Stored data Block Start
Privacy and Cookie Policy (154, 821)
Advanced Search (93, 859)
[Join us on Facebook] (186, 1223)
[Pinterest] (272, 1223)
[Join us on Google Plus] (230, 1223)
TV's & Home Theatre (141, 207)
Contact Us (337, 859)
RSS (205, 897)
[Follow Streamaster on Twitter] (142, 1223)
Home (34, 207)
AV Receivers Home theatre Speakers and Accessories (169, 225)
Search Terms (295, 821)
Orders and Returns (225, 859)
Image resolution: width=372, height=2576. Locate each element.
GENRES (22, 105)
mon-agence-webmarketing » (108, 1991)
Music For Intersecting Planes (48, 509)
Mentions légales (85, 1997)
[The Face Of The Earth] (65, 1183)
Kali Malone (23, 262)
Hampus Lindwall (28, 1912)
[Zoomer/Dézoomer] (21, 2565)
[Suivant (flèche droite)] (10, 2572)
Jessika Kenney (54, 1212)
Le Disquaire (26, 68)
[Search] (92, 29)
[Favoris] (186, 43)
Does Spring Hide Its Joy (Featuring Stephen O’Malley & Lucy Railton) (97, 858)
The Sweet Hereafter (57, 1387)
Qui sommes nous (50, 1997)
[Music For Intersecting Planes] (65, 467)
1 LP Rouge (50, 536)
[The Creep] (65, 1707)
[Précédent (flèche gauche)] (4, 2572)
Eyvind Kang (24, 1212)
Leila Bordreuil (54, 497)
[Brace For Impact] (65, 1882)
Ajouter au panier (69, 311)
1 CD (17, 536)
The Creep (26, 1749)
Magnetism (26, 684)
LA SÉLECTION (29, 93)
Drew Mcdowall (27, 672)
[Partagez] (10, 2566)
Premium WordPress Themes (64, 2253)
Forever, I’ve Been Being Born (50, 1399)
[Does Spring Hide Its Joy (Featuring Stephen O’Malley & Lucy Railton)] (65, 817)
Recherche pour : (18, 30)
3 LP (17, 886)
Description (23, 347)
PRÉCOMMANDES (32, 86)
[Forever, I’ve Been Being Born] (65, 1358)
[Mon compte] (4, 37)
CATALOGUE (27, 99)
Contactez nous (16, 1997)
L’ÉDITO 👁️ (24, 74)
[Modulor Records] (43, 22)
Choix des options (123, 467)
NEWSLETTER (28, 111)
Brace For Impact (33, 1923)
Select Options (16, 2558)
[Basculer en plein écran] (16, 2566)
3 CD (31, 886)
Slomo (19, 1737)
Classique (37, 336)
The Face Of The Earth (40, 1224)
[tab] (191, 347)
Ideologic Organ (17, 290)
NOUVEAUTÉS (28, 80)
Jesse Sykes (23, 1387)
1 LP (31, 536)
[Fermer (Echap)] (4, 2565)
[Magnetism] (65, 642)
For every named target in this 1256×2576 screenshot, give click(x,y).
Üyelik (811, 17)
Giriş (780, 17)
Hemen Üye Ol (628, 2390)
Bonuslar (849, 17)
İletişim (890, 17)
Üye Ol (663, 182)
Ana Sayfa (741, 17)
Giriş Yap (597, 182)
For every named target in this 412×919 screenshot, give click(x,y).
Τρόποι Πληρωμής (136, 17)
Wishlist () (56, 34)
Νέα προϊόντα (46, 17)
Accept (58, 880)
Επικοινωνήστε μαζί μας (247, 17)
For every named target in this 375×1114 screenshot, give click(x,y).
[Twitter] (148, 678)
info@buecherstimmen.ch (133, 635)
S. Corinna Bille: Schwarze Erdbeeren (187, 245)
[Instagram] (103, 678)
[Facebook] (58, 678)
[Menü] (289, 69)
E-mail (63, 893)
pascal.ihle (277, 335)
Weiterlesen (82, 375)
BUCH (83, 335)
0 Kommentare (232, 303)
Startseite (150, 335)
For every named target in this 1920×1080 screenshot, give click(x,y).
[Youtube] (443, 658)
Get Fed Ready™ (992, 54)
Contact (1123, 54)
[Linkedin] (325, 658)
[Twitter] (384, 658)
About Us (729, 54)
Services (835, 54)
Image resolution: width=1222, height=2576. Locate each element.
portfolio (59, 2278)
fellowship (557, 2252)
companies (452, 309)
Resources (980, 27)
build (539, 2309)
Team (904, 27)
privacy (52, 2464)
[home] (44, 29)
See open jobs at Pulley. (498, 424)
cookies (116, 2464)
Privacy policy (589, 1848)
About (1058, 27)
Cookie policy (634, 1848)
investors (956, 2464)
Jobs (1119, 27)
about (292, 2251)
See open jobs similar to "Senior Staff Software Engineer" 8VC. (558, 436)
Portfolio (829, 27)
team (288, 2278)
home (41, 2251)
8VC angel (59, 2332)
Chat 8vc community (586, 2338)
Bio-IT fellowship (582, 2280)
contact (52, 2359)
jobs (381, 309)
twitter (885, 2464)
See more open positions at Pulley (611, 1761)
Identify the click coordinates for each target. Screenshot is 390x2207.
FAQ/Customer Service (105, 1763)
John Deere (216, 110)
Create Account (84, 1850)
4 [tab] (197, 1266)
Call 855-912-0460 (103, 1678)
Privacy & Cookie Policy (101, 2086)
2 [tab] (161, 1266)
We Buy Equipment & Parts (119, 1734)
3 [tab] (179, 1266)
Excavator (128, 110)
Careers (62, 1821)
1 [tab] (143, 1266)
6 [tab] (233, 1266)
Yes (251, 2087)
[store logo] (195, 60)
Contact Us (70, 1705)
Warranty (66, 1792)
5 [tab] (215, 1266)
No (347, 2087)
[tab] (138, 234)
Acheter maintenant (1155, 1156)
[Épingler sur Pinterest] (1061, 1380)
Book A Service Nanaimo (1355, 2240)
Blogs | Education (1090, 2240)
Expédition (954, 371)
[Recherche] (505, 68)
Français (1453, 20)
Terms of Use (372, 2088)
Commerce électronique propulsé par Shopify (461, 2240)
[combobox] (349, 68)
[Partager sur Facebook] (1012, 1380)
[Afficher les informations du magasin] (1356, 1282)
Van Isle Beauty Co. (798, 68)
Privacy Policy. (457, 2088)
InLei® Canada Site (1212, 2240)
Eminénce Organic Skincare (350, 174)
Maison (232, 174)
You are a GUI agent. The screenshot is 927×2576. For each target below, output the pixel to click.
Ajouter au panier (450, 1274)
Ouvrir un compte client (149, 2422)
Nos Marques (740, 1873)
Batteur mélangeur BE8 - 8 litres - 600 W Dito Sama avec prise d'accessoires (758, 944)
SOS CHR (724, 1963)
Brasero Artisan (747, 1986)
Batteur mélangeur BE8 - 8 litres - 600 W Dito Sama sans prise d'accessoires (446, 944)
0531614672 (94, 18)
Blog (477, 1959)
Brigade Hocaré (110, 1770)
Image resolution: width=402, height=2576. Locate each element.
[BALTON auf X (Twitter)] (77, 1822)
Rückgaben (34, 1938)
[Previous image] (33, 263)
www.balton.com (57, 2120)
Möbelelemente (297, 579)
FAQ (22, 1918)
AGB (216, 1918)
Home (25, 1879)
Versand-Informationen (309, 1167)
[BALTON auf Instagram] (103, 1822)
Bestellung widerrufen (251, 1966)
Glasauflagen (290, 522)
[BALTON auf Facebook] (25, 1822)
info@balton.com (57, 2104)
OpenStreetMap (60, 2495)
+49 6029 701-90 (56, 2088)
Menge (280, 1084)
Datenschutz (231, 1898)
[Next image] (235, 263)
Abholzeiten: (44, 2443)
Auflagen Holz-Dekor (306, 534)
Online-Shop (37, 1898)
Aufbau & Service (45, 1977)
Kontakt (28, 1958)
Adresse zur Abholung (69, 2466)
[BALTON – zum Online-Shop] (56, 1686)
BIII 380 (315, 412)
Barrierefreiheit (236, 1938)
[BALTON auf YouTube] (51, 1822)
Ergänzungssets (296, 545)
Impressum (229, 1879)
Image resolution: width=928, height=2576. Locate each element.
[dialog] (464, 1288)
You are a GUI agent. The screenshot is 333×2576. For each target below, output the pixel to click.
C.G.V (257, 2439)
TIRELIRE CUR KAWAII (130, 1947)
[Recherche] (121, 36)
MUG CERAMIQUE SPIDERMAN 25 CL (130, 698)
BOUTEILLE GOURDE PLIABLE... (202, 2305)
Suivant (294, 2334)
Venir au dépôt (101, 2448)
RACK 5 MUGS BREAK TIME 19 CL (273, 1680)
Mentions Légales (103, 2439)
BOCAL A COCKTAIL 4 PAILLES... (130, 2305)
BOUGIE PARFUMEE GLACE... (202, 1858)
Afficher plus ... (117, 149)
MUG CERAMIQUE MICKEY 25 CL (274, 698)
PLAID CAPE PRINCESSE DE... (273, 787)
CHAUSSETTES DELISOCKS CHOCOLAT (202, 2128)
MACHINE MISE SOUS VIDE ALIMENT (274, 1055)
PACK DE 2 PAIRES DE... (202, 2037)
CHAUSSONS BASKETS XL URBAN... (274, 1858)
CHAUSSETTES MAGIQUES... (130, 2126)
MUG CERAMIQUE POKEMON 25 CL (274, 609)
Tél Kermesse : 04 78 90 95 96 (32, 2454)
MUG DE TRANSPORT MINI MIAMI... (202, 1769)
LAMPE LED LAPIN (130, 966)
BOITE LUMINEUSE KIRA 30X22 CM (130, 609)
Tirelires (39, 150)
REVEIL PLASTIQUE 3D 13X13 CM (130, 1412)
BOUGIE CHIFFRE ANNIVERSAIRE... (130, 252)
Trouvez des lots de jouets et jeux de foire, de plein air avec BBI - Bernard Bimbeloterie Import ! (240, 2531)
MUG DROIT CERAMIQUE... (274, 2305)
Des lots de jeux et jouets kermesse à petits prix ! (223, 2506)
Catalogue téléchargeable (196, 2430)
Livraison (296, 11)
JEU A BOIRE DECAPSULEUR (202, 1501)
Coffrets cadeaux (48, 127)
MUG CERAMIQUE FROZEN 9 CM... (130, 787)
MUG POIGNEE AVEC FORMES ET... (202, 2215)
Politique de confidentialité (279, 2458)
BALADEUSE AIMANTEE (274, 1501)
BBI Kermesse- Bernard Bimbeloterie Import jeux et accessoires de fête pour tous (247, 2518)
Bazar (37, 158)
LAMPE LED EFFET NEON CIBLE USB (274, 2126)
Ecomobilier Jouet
Stored data Block End
Copy out only the lines above from the one with "build (539, 2309)" to the one with "FAQ/Customer Service (105, 1763)", inclusive, exactly as they stand.

Exercise response:
build (539, 2309)
Team (904, 27)
privacy (52, 2464)
[home] (44, 29)
See open jobs at Pulley. (498, 424)
cookies (116, 2464)
Privacy policy (589, 1848)
About (1058, 27)
Cookie policy (634, 1848)
investors (956, 2464)
Jobs (1119, 27)
about (292, 2251)
See open jobs similar to "Senior Staff Software Engineer" 8VC. (558, 436)
Portfolio (829, 27)
team (288, 2278)
home (41, 2251)
8VC angel (59, 2332)
Chat 8vc community (586, 2338)
Bio-IT fellowship (582, 2280)
contact (52, 2359)
jobs (381, 309)
twitter (885, 2464)
See more open positions at Pulley (611, 1761)
Identify the click coordinates for each target. Screenshot is 390x2207.
FAQ/Customer Service (105, 1763)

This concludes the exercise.